André Malraux, Folio, Paris, 2016, 112 pages

13 commentaires
  • Michel Lebel - Abonné 16 janvier 2017 07 h 18

    La primauté du spirituel

    Malraux avait tout simplement compris qu'aucune société ne peut vivre ou survivre sans spiritualité, religion ou métaphysique. On peut ergoter sur le réel choix de mots de Malraux, mais celui-ci était taraudé par la question de la mort. Le spirituel seul, selon lui, pouvait y répondre. Ce qui me semble fort juste, le matériel ne pouvant pas accéder à la transcendance.

    M.L.

    • Michel Lebel - Abonné 16 janvier 2017 14 h 06

      Petite correction: remplacer le ''matériel'' par la ''matière''; erreur de distraction de ma part.

      M.L.

    • Raymond Saint-Arnaud - Abonné 16 janvier 2017 18 h 32

      La résurgence des religions est une énigme. Trois siècles après les Lumières, des milliards d’individus croient encore à ces béquilles pour donner un sens à leur vie.
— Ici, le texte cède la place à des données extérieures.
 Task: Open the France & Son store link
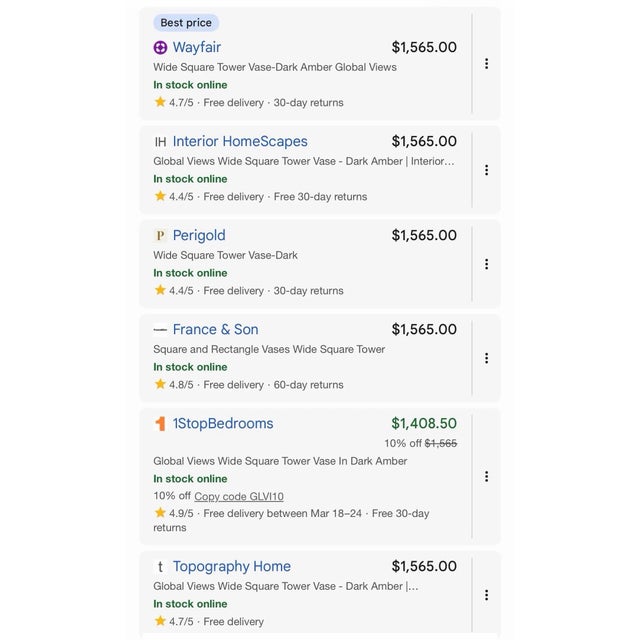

      Les croyances religieuses, et aussi l’astrologie, la chiromancie, l’ésotérisme, et autres m’apparaissent comme des béquilles utilisées par ceux qui ont peine à assumer leur condition humaine en et par eux-mêmes.

      Les repères religieux auraient intérêt à être remplacés par des repères humanistes de liberté. L'humanisme ne peut-il pas donner un sens à la vie, le sens de la vie étant dans la vie elle-même.
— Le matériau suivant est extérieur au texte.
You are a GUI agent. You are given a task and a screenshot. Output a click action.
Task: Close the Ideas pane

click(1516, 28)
  • Bernard Terreault - Abonné 16 janvier 2017 09 h 05

    Art, politique

    "L’art s’abîme dans le divertissement pendant que le politique se confond avec la gestion". Humm, j'ai l'impression que la politique se confond pas mal aussi avec le divertissement, témoins, chacun à leur façon, Trudeau et Trump. Par contre j'avoue que Coiteux n'a pas son pareil comme somnifère.

  • Yvon Leclerc - Abonné 16 janvier 2017 09 h 36

    Yvon Leclerc

    Merci. Je cours chercher ce livre...

  • Johanne Archambault - Abonnée 16 janvier 2017 10 h 01

    Encore une fois

    Merci, et acceptez mon admiration, pour ce texte (notamment la phrase de la fin, sur l'art et le politique) ainsi que pour les deux autres articles, sur la métaphysique de Malraux, qui nous sont proposés dans la marge. Que vous puissiez penser et écrire aussi bien des choses comme celles-là, dans le journal, ça n'a pas de prix. Un élan dans la morosité. Le monde à l'endroit...

  • Claude Bernard - Abonné 16 janvier 2017 10 h 57

    Art, politique, gestion et divertissement

    Poutine un simple «gestionnaire»?
    Wei Wei une divertisseur?
    Trump est idéologue, Trudeau idéaliste, comme Obama l'était.
    Baskiat était un véritable artiste.
    Il y a quelque chose qui m'échappe.